Given information:
• • • •
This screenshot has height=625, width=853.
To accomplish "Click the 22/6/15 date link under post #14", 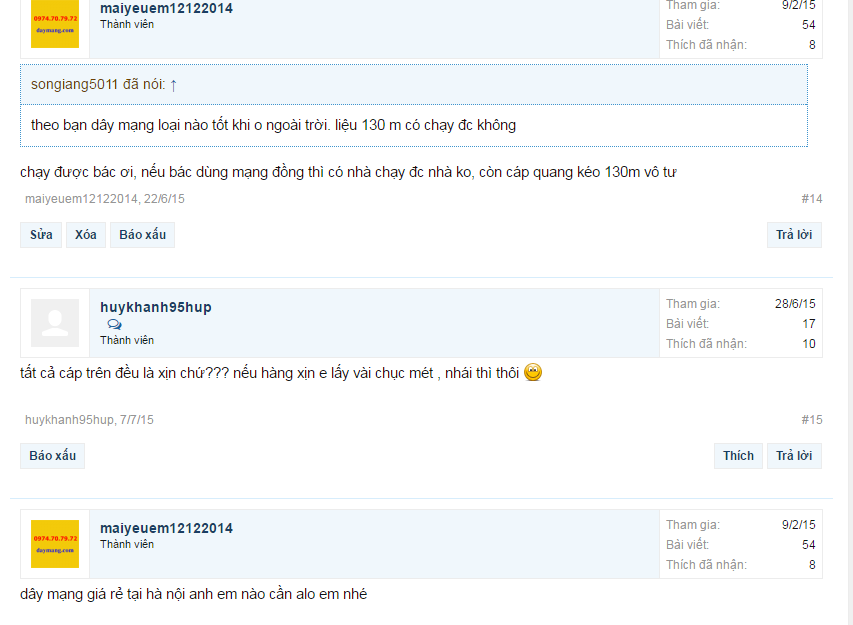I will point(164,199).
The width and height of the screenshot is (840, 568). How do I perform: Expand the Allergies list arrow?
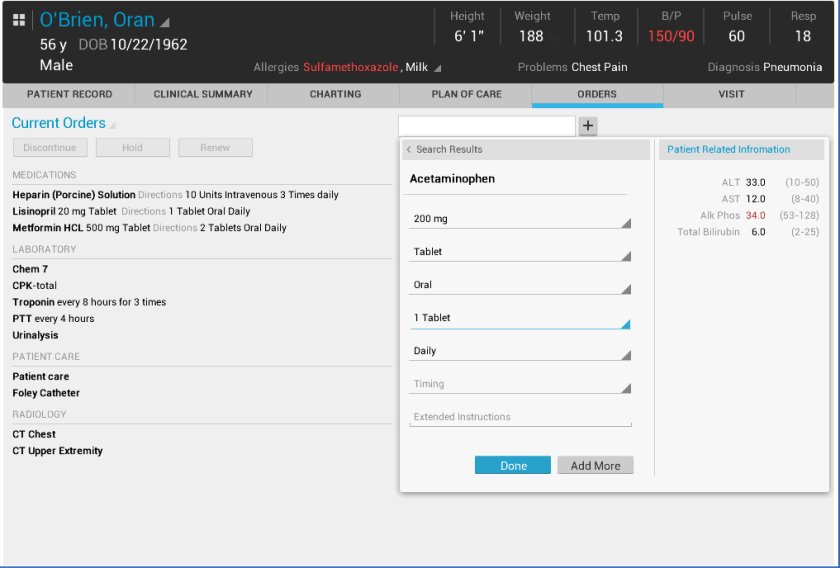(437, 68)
• • • •
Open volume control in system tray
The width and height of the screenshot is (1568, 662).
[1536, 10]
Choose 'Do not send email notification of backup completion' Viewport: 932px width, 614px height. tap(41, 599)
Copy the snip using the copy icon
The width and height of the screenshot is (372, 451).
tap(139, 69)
• • • •
Copy the lines from the line with "Choose 'Do not" to the line with "tap(139, 69)", and reproduce them exactly.

Choose 'Do not send email notification of backup completion' Viewport: 932px width, 614px height. tap(41, 599)
Copy the snip using the copy icon
The width and height of the screenshot is (372, 451).
tap(139, 69)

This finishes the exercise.